Slot: Tassa 500 milioni, al Tar Lazio ancora nuovi ricorsi. L’AGCAI impugna le lettere con cui i concessionari provano a riscuotere i 160 milioni mai versati

La tassa dei 500 milioni degli apparecchi torna ancora di fronte al Tar Lazio, nell’udienza in camera di consiglio che si discuterà mercoledì prossimo, il 9 novembre. Al centro di una serie di ricorsi intentati dall’associazione AGCAI e dai suoi affiliati, ci sono le richieste di pagamento che le 13 concessionarie hanno inviato a gestori e esercenti tra il giugno e il luglio scorso. La tassa infatti è stata pagata solo in parte, all’appello mancano complessivamente circa 160 milioni di euro, ma la vita di questo prelievo è stata piuttosto travagliata. Venne infatti introdotto con la Stabilità del 2015, a pagarlo dovevano essere sia gli operatori delle vlt, sia quelli delle AWP, ma le contestazioni partirono soprattutto da questi ultimi. Dopo una lunga battaglia giudiziaria, il Tar Lazio – esattamente un anno fa – ha rinviato la questione alla Corte Costituzionale, sollevando una serie di dubbi.
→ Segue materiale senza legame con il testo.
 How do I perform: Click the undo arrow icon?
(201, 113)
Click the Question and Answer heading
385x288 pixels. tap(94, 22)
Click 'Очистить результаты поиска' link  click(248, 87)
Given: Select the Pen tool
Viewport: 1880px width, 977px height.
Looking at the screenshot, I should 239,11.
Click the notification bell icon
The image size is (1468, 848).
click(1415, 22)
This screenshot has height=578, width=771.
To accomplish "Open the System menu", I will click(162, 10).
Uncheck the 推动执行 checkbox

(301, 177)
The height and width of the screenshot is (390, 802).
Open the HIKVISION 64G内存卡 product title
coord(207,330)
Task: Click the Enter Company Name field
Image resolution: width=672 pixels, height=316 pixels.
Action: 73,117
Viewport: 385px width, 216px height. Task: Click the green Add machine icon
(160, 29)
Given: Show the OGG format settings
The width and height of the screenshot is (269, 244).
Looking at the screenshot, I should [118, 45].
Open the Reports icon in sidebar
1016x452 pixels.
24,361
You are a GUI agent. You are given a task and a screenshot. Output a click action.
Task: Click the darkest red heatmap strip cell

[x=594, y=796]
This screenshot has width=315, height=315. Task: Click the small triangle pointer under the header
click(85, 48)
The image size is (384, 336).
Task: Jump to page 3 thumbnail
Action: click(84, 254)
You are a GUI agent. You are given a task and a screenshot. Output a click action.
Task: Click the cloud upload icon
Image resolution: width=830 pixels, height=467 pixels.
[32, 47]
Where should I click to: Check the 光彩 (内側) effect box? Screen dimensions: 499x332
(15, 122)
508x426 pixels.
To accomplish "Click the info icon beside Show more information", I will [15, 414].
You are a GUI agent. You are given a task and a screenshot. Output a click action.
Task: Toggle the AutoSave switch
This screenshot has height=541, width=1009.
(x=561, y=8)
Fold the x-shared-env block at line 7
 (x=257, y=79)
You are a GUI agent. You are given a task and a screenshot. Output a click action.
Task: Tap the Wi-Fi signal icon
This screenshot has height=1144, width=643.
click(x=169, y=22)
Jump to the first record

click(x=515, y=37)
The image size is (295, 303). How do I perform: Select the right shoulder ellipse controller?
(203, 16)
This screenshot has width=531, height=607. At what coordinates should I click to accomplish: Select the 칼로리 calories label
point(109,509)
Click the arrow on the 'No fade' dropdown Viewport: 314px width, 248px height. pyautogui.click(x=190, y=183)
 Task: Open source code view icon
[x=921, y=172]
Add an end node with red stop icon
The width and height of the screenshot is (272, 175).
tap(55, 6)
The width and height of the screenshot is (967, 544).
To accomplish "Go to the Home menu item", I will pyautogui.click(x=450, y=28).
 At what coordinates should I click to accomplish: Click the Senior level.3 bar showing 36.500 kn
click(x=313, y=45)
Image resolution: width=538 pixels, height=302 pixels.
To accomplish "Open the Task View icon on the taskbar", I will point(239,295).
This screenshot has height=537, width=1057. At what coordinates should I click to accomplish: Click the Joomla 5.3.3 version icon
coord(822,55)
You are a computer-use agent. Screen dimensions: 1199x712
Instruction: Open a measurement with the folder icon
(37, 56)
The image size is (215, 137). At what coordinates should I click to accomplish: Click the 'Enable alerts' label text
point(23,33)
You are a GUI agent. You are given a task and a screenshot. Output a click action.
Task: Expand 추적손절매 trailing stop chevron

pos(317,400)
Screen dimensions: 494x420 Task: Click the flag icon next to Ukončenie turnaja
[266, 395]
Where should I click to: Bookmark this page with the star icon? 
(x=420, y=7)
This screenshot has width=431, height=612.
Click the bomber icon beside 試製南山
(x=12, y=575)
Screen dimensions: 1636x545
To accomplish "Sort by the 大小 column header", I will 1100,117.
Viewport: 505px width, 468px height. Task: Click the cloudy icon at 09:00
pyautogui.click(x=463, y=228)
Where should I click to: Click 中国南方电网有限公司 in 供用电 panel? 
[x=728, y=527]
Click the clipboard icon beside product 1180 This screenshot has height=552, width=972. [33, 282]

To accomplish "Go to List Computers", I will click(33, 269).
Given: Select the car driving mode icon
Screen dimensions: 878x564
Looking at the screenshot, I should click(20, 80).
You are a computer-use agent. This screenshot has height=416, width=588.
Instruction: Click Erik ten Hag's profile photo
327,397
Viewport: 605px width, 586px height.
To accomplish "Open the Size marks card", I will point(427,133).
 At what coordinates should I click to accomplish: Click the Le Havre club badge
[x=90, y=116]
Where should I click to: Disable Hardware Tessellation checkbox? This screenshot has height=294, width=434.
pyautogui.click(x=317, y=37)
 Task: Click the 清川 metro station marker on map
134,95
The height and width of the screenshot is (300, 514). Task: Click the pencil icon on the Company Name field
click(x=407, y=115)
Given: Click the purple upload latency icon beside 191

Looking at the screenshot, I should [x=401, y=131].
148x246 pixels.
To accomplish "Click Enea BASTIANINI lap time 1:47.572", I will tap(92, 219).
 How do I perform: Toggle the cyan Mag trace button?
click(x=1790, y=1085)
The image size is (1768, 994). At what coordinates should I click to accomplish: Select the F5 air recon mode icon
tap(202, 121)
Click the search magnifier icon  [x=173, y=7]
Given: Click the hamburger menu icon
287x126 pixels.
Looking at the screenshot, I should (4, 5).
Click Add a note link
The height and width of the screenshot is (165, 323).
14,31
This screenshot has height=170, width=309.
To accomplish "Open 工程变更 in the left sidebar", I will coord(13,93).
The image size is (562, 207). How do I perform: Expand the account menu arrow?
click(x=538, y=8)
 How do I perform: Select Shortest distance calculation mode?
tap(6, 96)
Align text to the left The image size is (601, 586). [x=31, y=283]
Il Tar censurava la scelta di ripartire la tassa sulla base del numero di apparecchi controllati, e non sul volume effettivo dei ricavi. Se “i volumi delle giocate raccolte dovessero drasticamente contrarsi” osserva, “la determinazione del versamento in misura fissa e non variabile, come funzione del volume delle giocate, potrebbe determinare un reale stravolgimento delle condizioni economiche pattuite in convenzione con conseguente eccessiva gravosità degli obblighi imposti per i concessionari ed i relativi operatori di filiera”.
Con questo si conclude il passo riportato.